Newsletter June 2020
BAF calls for entries for best plot
This year, the annual ‘best plot’ competition will be held in virtual form. You are all invited to take part. Please drop me a line at firstname.lastname@example.org if you want to be a contender. Entries are to be submitted by the society, not individual plotholders.
The organiser, BAF, will judge the best plot based on three photos – one that shows the plot top-to-bottom, one bottom-to-top and one across the plot. They like an abundance of vegetables, fruit and flowers as well as a neat and tidy layout. Photos are to be taken on the weekend of 18 and 19 July.
Update on Covid rules – no change
No change has been made to the rules of social distancing. They remain in place as summarised on both gates. The board is monitoring the situation and will make changes when it feels it is appropriate.
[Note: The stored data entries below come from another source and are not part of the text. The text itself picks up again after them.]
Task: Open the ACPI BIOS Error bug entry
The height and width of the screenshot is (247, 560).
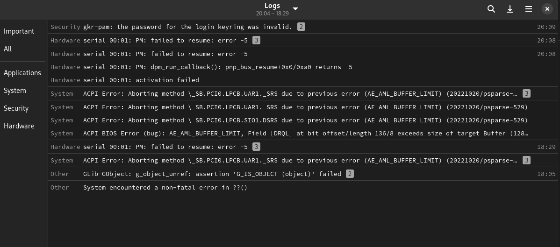Action: click(304, 133)

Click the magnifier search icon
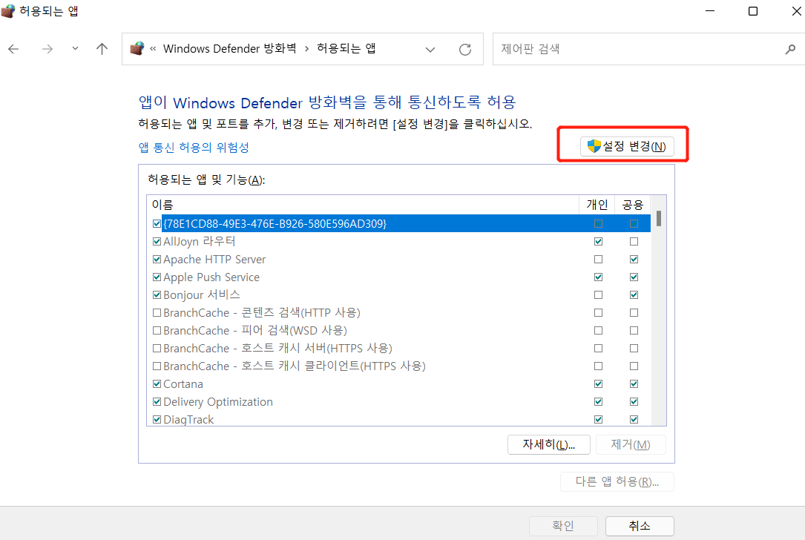789,50
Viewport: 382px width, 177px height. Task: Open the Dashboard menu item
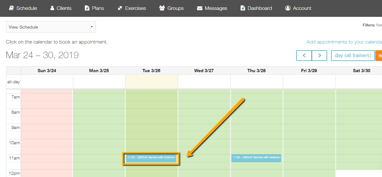[x=260, y=8]
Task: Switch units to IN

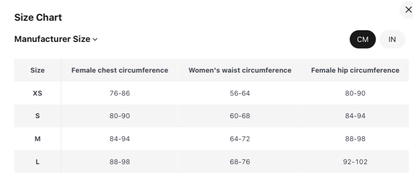Action: click(392, 39)
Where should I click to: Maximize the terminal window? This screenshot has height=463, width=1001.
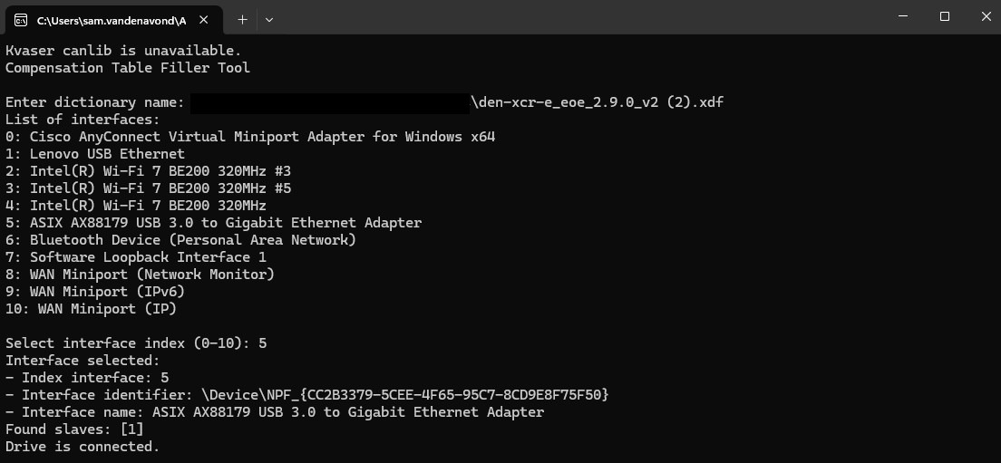click(944, 16)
The toilet remains closed. For unknown reasons there has been a period when the padlock was unlocked and the toilet was used by some people. This has been rectified.
Planning for a more normal future – when the toilet will reopen -, we are aware that we will need to keep all hard surfaces, door handles, locks, etc of the toilet extremely clean.
We are calling for a team of volunteers who are willing to ensure that the toilet is always in tip top condition. Please let me know if you are one of those. So far, I have had one plotholder volunteer. We will need a team to ensure the necessary level of cleanliness. So please put up your hand.
Water sparingly and only for half an hour
The rules of the society state that watering should be done sparingly to “allow access to other plotholders and to minimise the cost of the metered water supply”.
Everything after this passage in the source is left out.